Stoich project
James Chow 7th Period
What is stoichiometry
Example reaction and information
Balanced equation: 2KCl(aq) + 3O2(g) = 2KClO3(aq)
Reaction type: synthesis
IUPAC Names
KCl: Potassium chloride
O2: Oxygen
KClO3: Potassium chlorate
Molar Masses
Potassium chloride: 74.551 g/mol
Oxygen: 31.98 g/mol
Potassium chlorate: 122.548 g/mol
Proof of reaction
Mole to mole conversions
For example, we have 5.6 moles of KCl and we want to convert it to KClO3. Both of them have a coefficient of 2, so the ratio is 2 to 2. Therefore, KClO3 also has 5.6 moles.
Mass to mass conversions
For example, you have 12.1 grams of KCl and you wish to convert it to KClO3. To solve this, you would divide 12.1 by 74.551, which is the molar mass.
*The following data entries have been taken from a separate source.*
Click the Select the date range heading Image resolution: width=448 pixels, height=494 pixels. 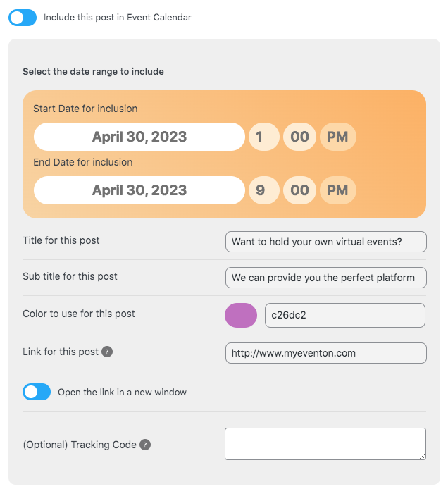coord(93,71)
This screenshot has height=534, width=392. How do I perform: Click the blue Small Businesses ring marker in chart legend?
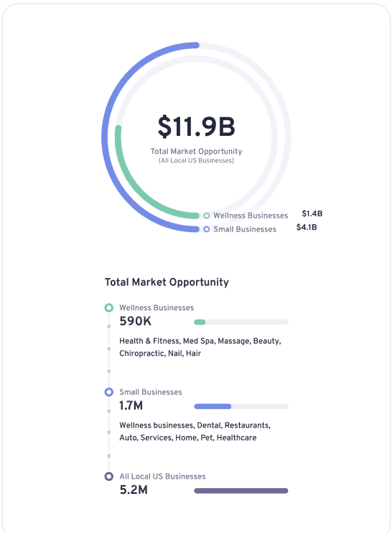tap(207, 229)
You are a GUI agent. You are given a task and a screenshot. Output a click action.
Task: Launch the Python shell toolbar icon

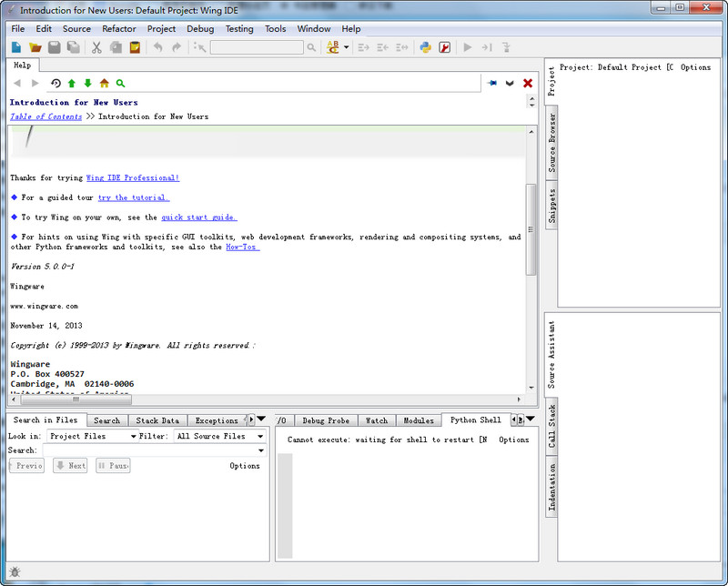click(424, 46)
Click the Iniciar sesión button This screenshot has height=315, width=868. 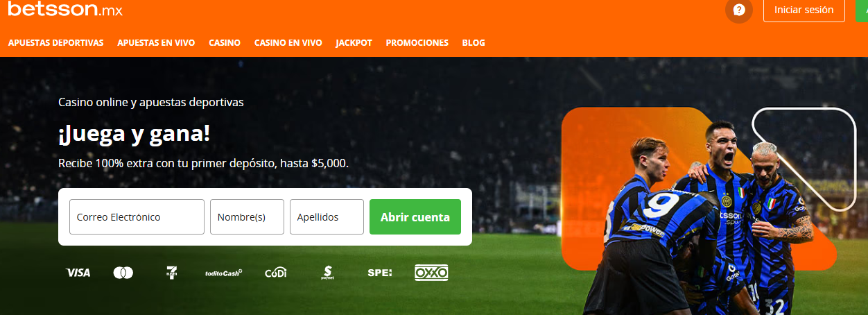click(x=804, y=10)
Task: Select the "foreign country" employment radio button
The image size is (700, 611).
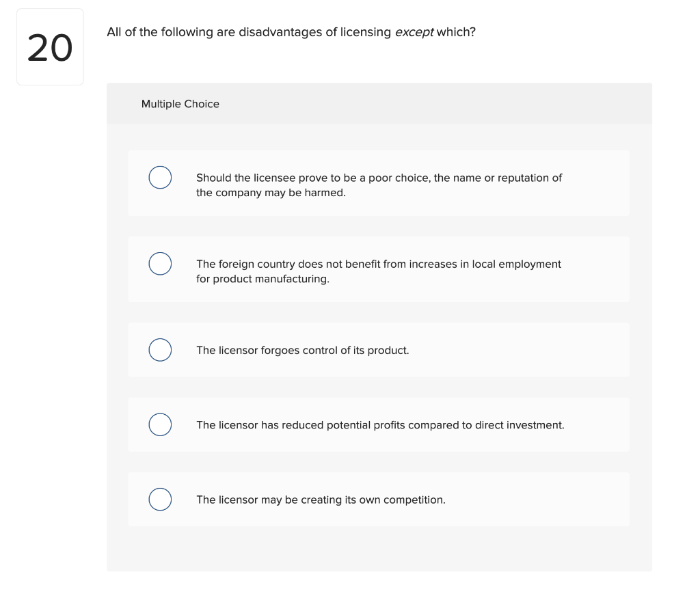Action: coord(160,264)
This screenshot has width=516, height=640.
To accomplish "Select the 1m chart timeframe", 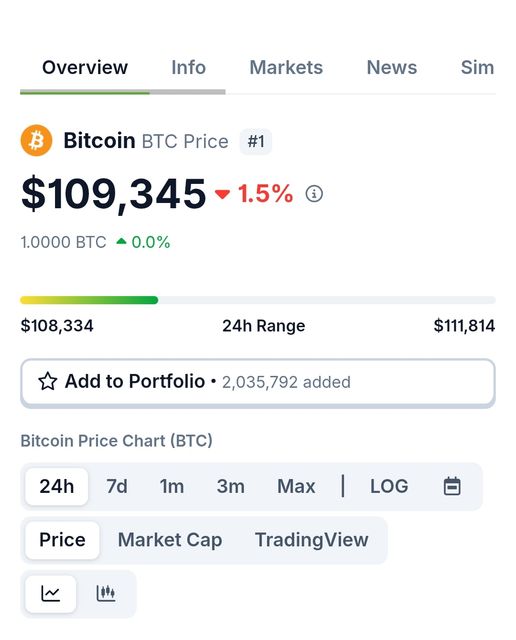I will point(171,486).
Once again the ratio is 2 to 2, so the number stays the same. You now finally multiply by 122.548, which is the molar mass of KClO3. Therefore, the answer is 19.89 grams of KClO3
Limiting and excess reactant
For example, you have 12.3 grams of KCl and O2. After working out the mass to mass conversion, KCl can produce 20.219 grams of KClO3 while O2 can produce 31.404 grams of KClO3. Therefore, KCl is the limiting reactant because it can produce less, and O2 is the excess reactant because it can produce more than KCl can.
Theoretical and percent yield
For example, the theoretical yield from the last question is 20.219 grams because you only have enough grams of KCl to produce that much. Even though O2 is capable of producing 31.404, KCl cant produce that much, so the answer will be the 21.219.
Now, lets say your actual yield is 17.359. 17.359 divided by 21.219 x 100 = 85.854. 85.854% is your percent yield.